While I don’t agree with his biased and uninformed comments about grass-fed vs. conventionally-raised beef and chicken, I do contend that beef is a nutrient-packed product that can compete with chicken any day of the week.
Yet, following his myth-busting, Kelly concluded, “We need to worry about what the cow is eating before we eat it. Got it.”

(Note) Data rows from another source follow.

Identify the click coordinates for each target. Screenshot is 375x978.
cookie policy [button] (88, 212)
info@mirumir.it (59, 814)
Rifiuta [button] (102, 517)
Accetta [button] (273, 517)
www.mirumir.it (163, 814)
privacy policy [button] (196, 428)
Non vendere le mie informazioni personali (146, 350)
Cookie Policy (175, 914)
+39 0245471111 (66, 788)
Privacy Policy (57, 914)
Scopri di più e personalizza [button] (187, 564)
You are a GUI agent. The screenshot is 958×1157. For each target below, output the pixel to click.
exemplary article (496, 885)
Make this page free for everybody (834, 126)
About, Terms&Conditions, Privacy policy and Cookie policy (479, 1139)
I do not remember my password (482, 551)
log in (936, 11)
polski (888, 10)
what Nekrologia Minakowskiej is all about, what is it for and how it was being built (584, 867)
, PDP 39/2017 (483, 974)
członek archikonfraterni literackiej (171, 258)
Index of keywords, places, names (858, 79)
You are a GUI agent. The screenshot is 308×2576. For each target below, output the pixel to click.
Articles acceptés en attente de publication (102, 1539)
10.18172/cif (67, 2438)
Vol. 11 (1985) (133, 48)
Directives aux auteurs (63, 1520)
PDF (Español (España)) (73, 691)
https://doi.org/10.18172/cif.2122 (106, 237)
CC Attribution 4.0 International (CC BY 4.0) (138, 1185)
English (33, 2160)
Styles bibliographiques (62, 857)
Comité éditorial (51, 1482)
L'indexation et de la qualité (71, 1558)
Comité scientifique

Yikes. What do we do with that kind of inflammatory statement? Instead of encouraging people to eat healthier by choosing animal fats and proteins, Hyman, through his comments, only fans the flames of fear, confusion and guilt consumers feel when they go to a restaurant or to the meat case at the grocery store.
However, he does redeem himself by reminding the viewers that we have been eating red meat since the beginning of time. From an evolutionary standpoint, the cave man ate it, and so should we!
Myth #2: Low-fat or skim milk is healthier than whole milk.
Hyman says skim milk leads to more issues than not. While whole milk leaves us fuller longer, skim milk has consumers craving more and results in more weight gain.
Hyman says, “It’s the saturated fat myth. We have neglected a lot of the research that says saturated fat isn’t so bad. In fact, 17 meta-analysis have looked at saturated fats and have found no link to heart disease.”
Myth #3: We should skip egg yolks and eat egg whites only.
Hyman reassured the audience that cholesterol, despite what we’ve been previously been told, is actually good for you.
“We’ve been suffering needlessly for years eating egg white only omelets,” he said.
Myth #4: Ditch the butter for shortening and margarine.
“A study came out recently that showed no relationship to butter and heart disease and actually has an inverse relationship to diabetes,” said Hyman.
I wish he had gone a little more in-depth behind why animal fats and proteins are such good additions to a healthy diet; however, this shift in the usual rhetoric is certainly welcome on mainstream media outlets.
The opinions of Amanda Radke are not necessarily those of beefmagazine.com or Farm Progress.